Our suspicion is confirmed that high-speed change can occur on the scale of just a few centuries, witness the Axial Age. And this effect shows us that evolution is hiding behind history in the form of a series of intervals of rapid emergence. World history yields its secret to simple periodization and shows from the invention of writing a clear developmental sequence, with a question mark about its probable source in the period of the Neolithic, the natural starting point for the rise of civilization. The great clue of the Axial Age suddenly provided the gestalt of a larger system at work. The Israelites were right, there is a process of greater evolutionary dynamism that frets the universal history of man.

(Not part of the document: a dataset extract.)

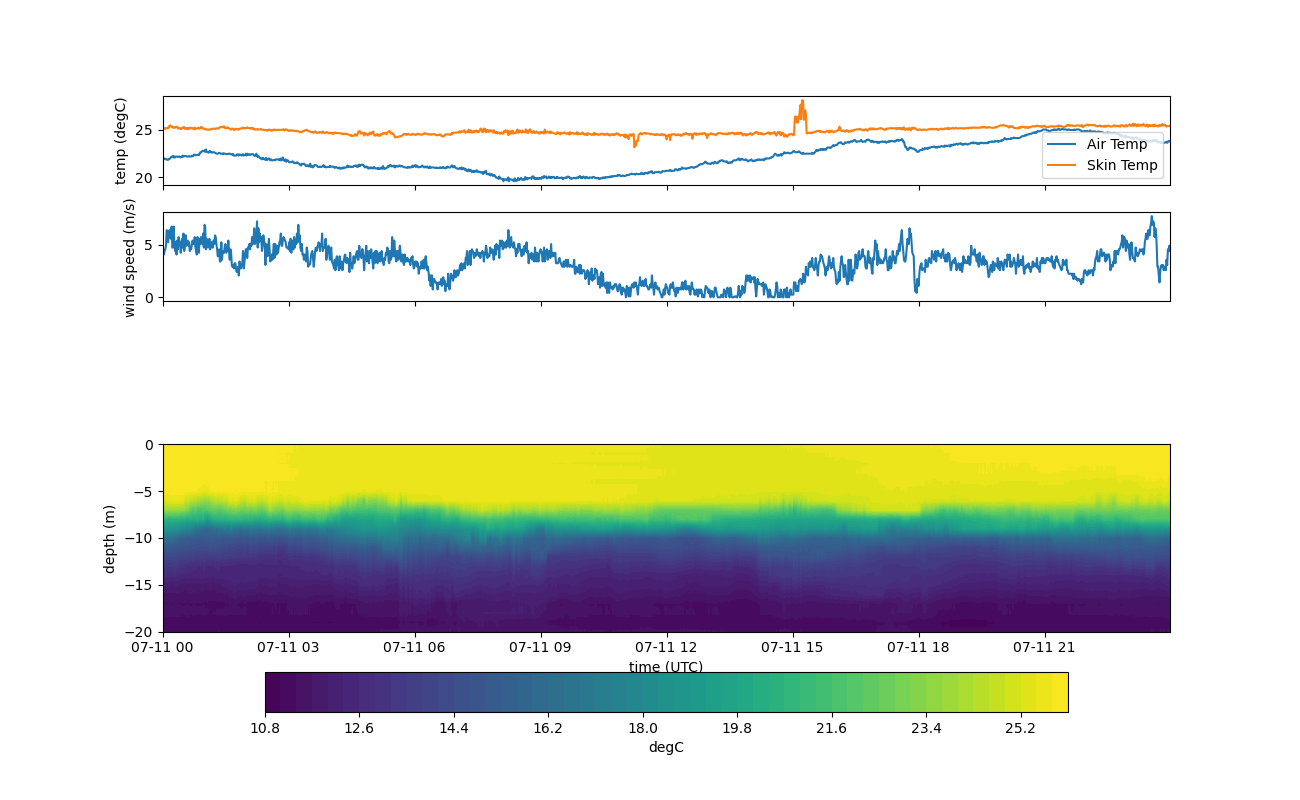Click the dark purple end of the colorbar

The Eonic Effect: the hidden structure in world history We can call that sequence of three transitions and the epochs in between them the ‘eonic effect’, as a sequence of three epochs, and note the way that this pattern suggests ‘evolution’ at work, ‘evolution of some kind’. It is at first illogical, it seems, to confound evolution and history. But with a little reflection we will see, first, that the two must be logically connected, and, second, that the data we are discovering directly confirms that logic. This evolutionary sequence is a robust empirical foundation for understanding world history, in the context of evolution.
The relationship of evolution to history must resolve a paradox. The passage between the two could not take place instantaneously. It might show a series of transitional intervals that are evolutionary from one perspective and historical from another. But that is just what we are seeing: a series of ‘axial intervals’ or transitions that express a kind of evolutionary advance, and the epochs in between them that seem to express the historical carrying out or fulfillment of those transitions. What is remarkable is that we see this in historical times, and in a fashion documented by the rise of the technology of writing. It is futile to say that evolution must be purely genetic, since we can see that the ‘evolution’ of civilization is something more.
We have the first glimpse into the nature of human evolution: it is a larger process than the purely genetic development of the human organism. And we can see its last stages in the emergence of civilization. There are many more things to consider here as we proceed, but we have the basic insight into how we can revise our views of the meaning of evolution.